AES has (to date) been the combination of three organizations/projects working together on an analytics engine to meet their specific needs:
- AMPATH reporting needs
- PLIR needs
- Haiti SHR needs
MVP
- System that can replace AMPATH's ETL and reporting framework
TODO: Mike to create an example of "if we were to create a flat table, how would that look"
2021-04-15: Squad Call
https://iu.mediaspace.kaltura.com/media/t/1_80xjwir1
Attendees: Debbie, Bashir, Daniel, David, Burke, Ian, Jen, Allan, Natalie, Tendo, aparna, Mike S, Naman, Mozzy
Welcome from PIH: Natalie, Debbie, David, Mike
- M&E team get a spreadsheet emailed from Jet.
- Issues with de-duplicating patients.
- Datawarehouse created for Malawi being redone.
- Recent projects have taken different approach - M&E teams analyze the KPI requirements, adn then design the SQL tables they'd want, then they do an ETL table to have exactly what they'd want for PEPFAR reporting and MCH reporting.

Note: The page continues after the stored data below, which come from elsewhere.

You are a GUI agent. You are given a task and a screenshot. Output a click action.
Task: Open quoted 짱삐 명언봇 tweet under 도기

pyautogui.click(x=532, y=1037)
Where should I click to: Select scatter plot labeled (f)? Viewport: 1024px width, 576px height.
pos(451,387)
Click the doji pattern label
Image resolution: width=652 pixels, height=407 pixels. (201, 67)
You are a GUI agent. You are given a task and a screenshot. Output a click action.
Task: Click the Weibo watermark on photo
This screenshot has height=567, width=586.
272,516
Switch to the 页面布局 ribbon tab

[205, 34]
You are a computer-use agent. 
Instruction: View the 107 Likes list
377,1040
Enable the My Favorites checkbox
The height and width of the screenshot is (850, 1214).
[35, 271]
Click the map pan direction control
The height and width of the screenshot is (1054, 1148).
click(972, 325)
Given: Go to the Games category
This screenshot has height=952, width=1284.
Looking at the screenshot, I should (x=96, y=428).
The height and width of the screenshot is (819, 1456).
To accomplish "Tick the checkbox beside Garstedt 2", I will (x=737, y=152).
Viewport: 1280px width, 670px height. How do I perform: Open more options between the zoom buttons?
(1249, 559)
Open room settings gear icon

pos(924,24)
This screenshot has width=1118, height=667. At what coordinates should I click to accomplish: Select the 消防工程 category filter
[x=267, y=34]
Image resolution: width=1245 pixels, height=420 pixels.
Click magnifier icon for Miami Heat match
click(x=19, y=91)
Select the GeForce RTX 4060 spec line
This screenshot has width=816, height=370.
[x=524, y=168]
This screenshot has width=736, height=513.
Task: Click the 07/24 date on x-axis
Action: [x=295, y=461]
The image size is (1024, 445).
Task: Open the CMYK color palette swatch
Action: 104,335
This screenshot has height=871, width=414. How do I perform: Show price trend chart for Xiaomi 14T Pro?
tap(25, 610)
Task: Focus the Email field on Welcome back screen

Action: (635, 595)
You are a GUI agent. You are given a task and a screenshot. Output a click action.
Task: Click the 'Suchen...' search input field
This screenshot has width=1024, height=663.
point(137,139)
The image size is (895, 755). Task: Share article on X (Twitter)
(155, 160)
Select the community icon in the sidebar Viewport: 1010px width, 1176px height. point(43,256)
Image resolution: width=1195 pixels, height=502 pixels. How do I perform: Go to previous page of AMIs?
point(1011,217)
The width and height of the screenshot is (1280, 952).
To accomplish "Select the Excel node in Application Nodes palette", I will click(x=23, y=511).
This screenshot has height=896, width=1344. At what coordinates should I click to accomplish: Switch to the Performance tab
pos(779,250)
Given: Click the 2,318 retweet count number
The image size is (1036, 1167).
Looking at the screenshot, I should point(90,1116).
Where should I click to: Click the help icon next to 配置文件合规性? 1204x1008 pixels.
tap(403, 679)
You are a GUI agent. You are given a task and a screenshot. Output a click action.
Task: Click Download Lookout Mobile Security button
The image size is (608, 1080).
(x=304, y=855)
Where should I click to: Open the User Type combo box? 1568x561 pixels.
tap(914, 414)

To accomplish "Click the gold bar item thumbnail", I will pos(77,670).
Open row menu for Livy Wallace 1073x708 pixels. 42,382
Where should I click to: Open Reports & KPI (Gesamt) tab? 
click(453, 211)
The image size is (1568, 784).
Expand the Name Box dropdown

- Past approach was too complicated; didn't promote data use.
Details of past situation
- Previously you'd go into OMRS and you'd export and download an Excel spreadsheet. Exports started to be more and more wrong. Wrong concept, or new concepts added that weren't reflected in exports; people lost trust. To see how things were calculated was very opaque.
- 7 health facilities into one DB; another 7 into another DB; then the 2 DBs merged together in reporting (which is done on the production server of one of those sets b/c there's not a 3rd server, but a new one is being set up for reporting.)
- They were hoping to set up on Jet but seems proprietary, expensive, and old; starting hosting clinical data in this 2 yrs ago. Started pulling in raw (or flattened?) tables - patient tables, enrollment tables. Pull those into the Jet DW
- COVID started and they also weren't able to travel to sites to do training on Jet.
- Switched back to Pentaho & MySQL - used before, open source. Hired 2 new people on Malawi team who were comfortable with that tool and could build their own warehouse in there.
- Main need: 1 table per form. So however concepts organized into a form, needs to make sense as a table unit. Each form - 1 table.
- Would like to add things like enrollment, statuses.
- Why? Forms = intuitive unit; indicator calc usually like obs at last visit,
- 80% Doesn't usually require cross-visit info
- KEMR similar - created a table to automate 1 tbl per form
- Previous tables were extremely wide because it was all the questions we'd ever asked. Would cut that up into multiple tables.
- PowerBI dashboards will be connected to these 1-form tables.
- Volume: Malawi: 50,000pts, a few million obs. Haiti: 500,000-1m, 10's millions of encounters, x4-5 for obs.
- Time: 5-10 mins to run. But in some other servers it's longer and a barrier, e.g. over an hour and increasing by the day - so that's why they're moving away from full DB flattening to one that's more targeted based on what data you're looking for.
- Ultimate Goal: Anything that makes it easier, esp. for local M&E people, to get their hands on the data and make the reports, is great. Easier access, and automation that reduces the workload of local M&E.
Overview:
- Targeting Ampath, because: 10's of clinics supported in a central DB. Has a complicated ETL system that doesn't scale very well, complex so few people understand it, and where the data came from is too opaque to instill sense of trust; want to replace it. M&E team needs flattened data. Want to flatten data into analytical tables that can be converted into tables like excel that they can run their own reports on.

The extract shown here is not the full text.